Risk Analysis for Quality Control Part 3: Practical Application of the Precision Quality Control Model

J Appl Lab Med. 2023 Jan 4;8(1):34-40. doi: 10.1093/jalm/jfac116.

Abstract

Background: We developed a theoretical framework (Precision Quality Control [PQC]) to minimize the cost of quality, but it is not known whether the method can be applied in practice.

Methods: We used data for 2 analytes, cadmium and carbohydrate-deficient transferrin (CDT), and applied the PQC framework to find the optimal control limits. These analytes were selected because they differed with respect to sigma values that are major determinants of control limits. We explored different ways to visualize the results: (a) risk trade-off (false-positive risk vs false-negative risk), (b) cost-risk trade-off (false-positive cost vs false-negative risk), and (c) cost minimization.

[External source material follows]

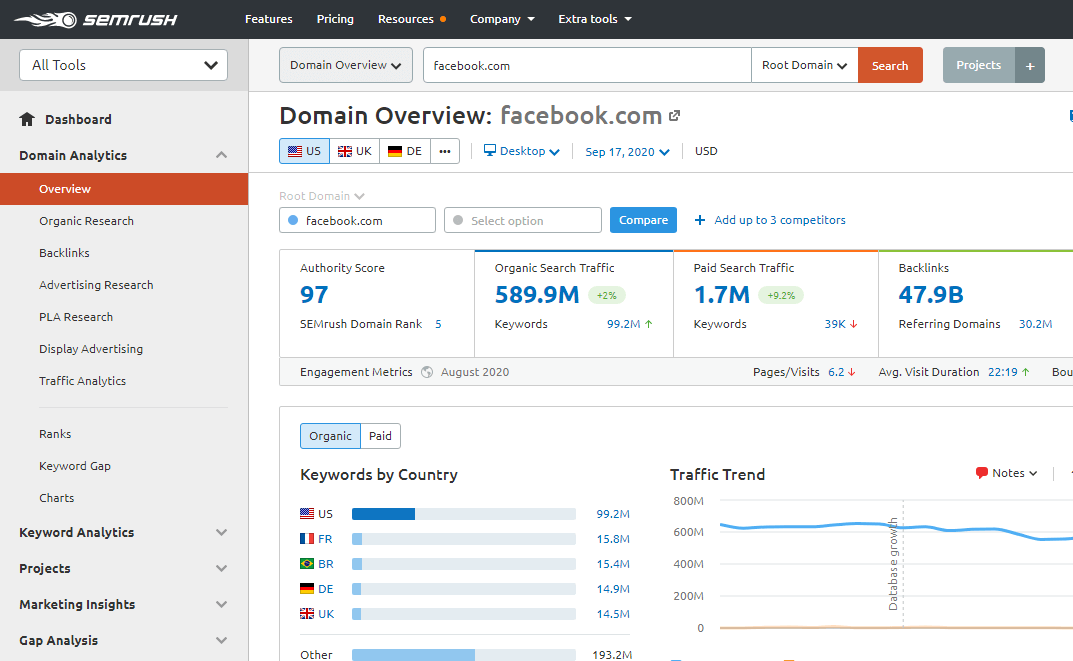Open external link icon beside facebook.com

click(x=675, y=116)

Results: We were able to use the PQC limit to produce 3 different visualizations to suggest control limits. The risk-based analysis was the simplest to apply, but the most difficult to interpret. The cost vs risk method was easy to apply but was still difficult to interpret. The cost minimization method was easy to interpret but required users to declare a willingness to pay that may be difficult to estimate.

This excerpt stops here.